De concretarse la medida, desaparecería la restricción que limita el desarrollo de proyectos inmobiliarios, industriales y mineros en los suelos considerados estratégicos para la producción de alimentos.
Actualmente, las APPA son definidas técnicamente por la Unidad de Planificación Rural Agropecuaria (UPRA) y declaradas por el Ministerio de Agricultura. Esta figura constituye un determinante territorial de obligatorio cumplimiento, por lo que los municipios deben ajustar sus Planes de Ordenamiento Territorial (POT) para garantizar la protección de estas áreas frente a usos diferentes a la actividad agropecuaria.
Con la eliminación de esta normativa, los predios cobijados por las APPA dejarían de contar con el marco legal que restringe la expansión urbana y las actividades extractivas.
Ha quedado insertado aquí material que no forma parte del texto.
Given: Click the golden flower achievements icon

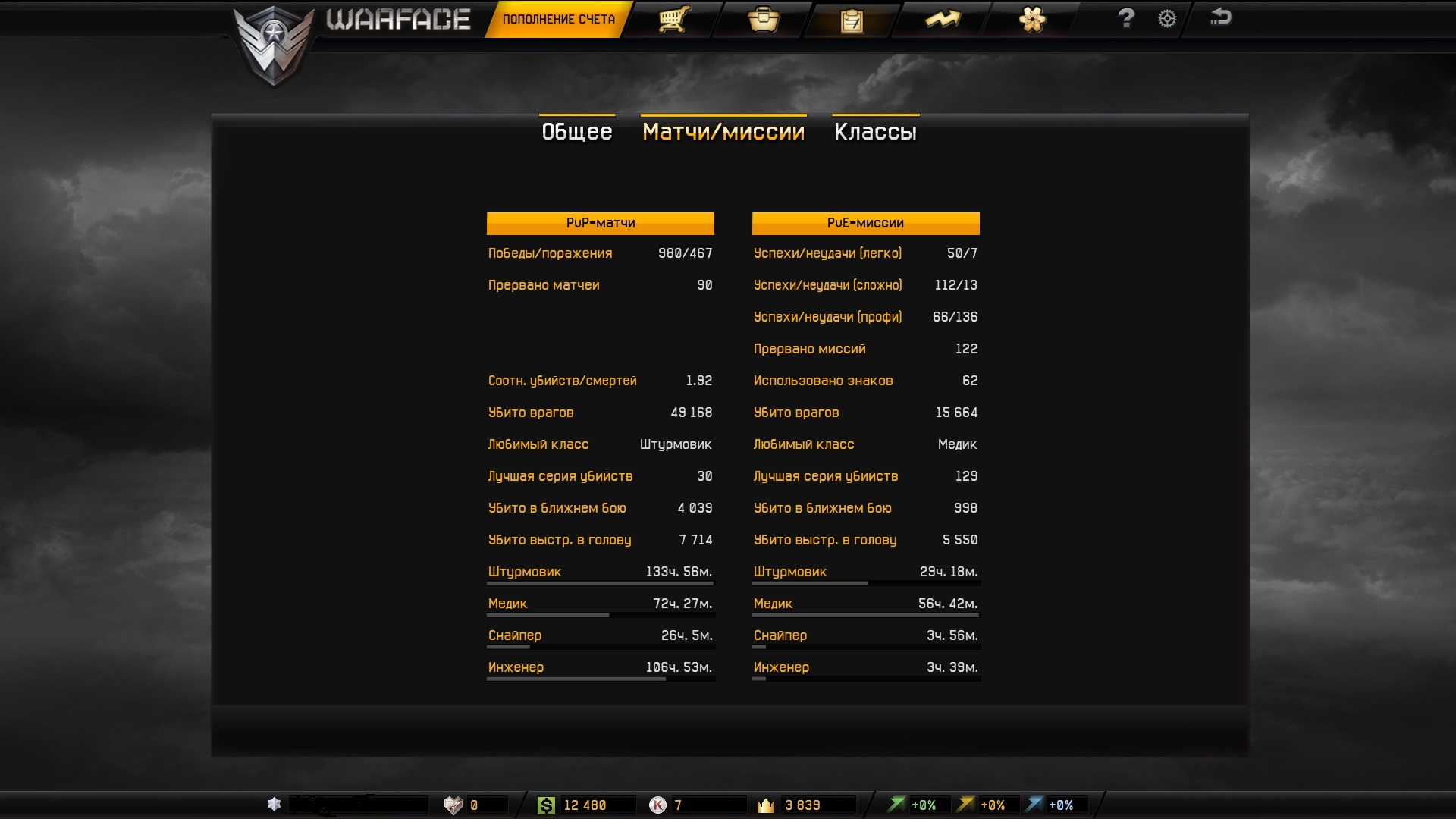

Esto permitiría que dichos terrenos puedan destinarse a proyectos de construcción, minería e industria, según las normas que rijan en cada municipio.
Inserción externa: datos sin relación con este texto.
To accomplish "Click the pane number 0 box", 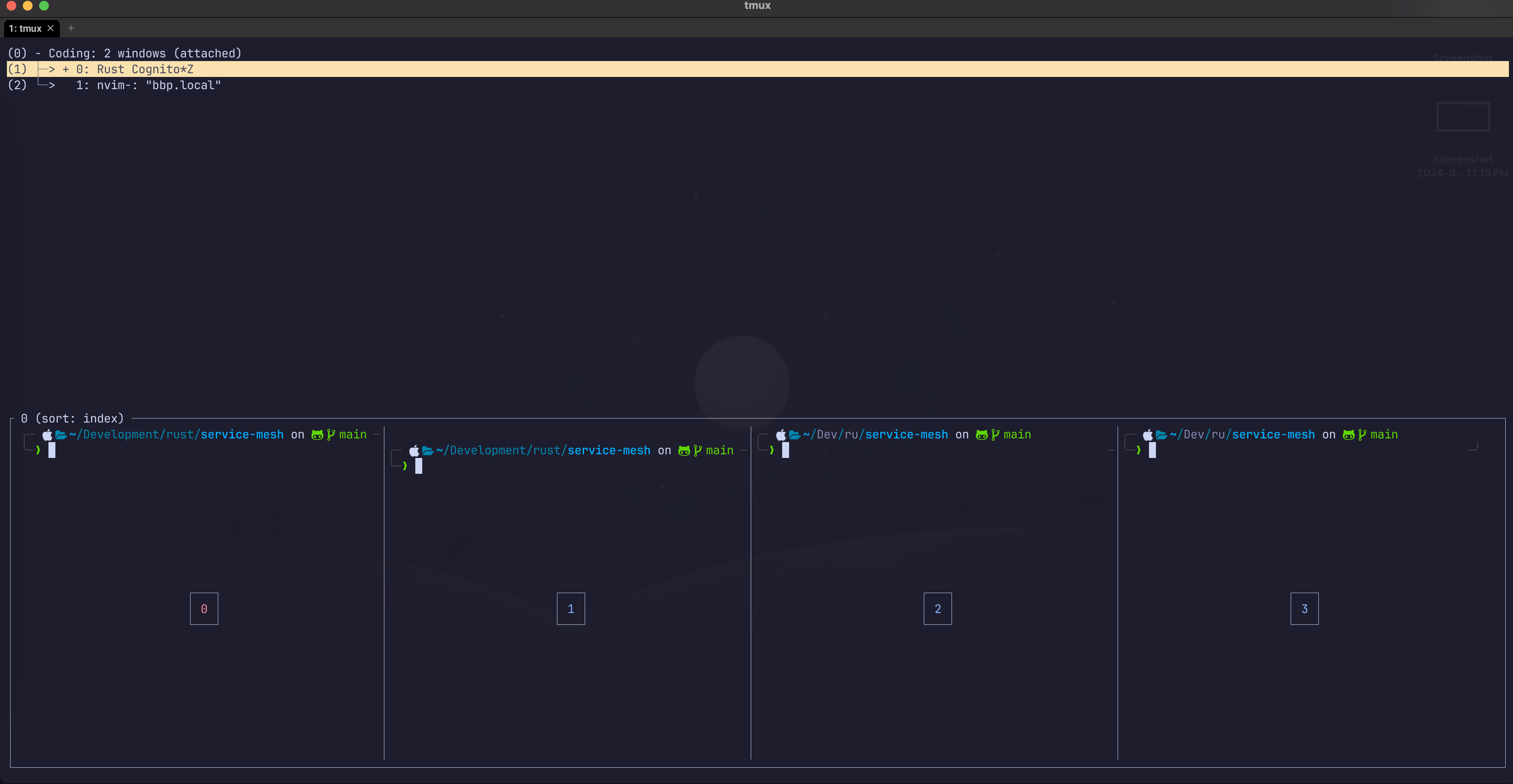I will click(204, 609).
La decisión también implicaría cambios en la focalización de programas estatales dirigidos al sector rural, ya que las APPA han servido como referencia para la asignación de créditos, asistencia técnica y algunos subsidios destinados a productores ubicados dentro de estas zonas.
Durante los últimos años, sectores gremiales e inmobiliarios cuestionaron esta figura al considerar que limitaba la autonomía de los municipios para definir el uso del suelo y restringía el desarrollo de proyectos sobre predios de propiedad privada. En contraste, organizaciones campesinas y expertos en seguridad alimentaria han defendido las APPA como un instrumento para preservar la producción agrícola y proteger las tierras más fértiles del país.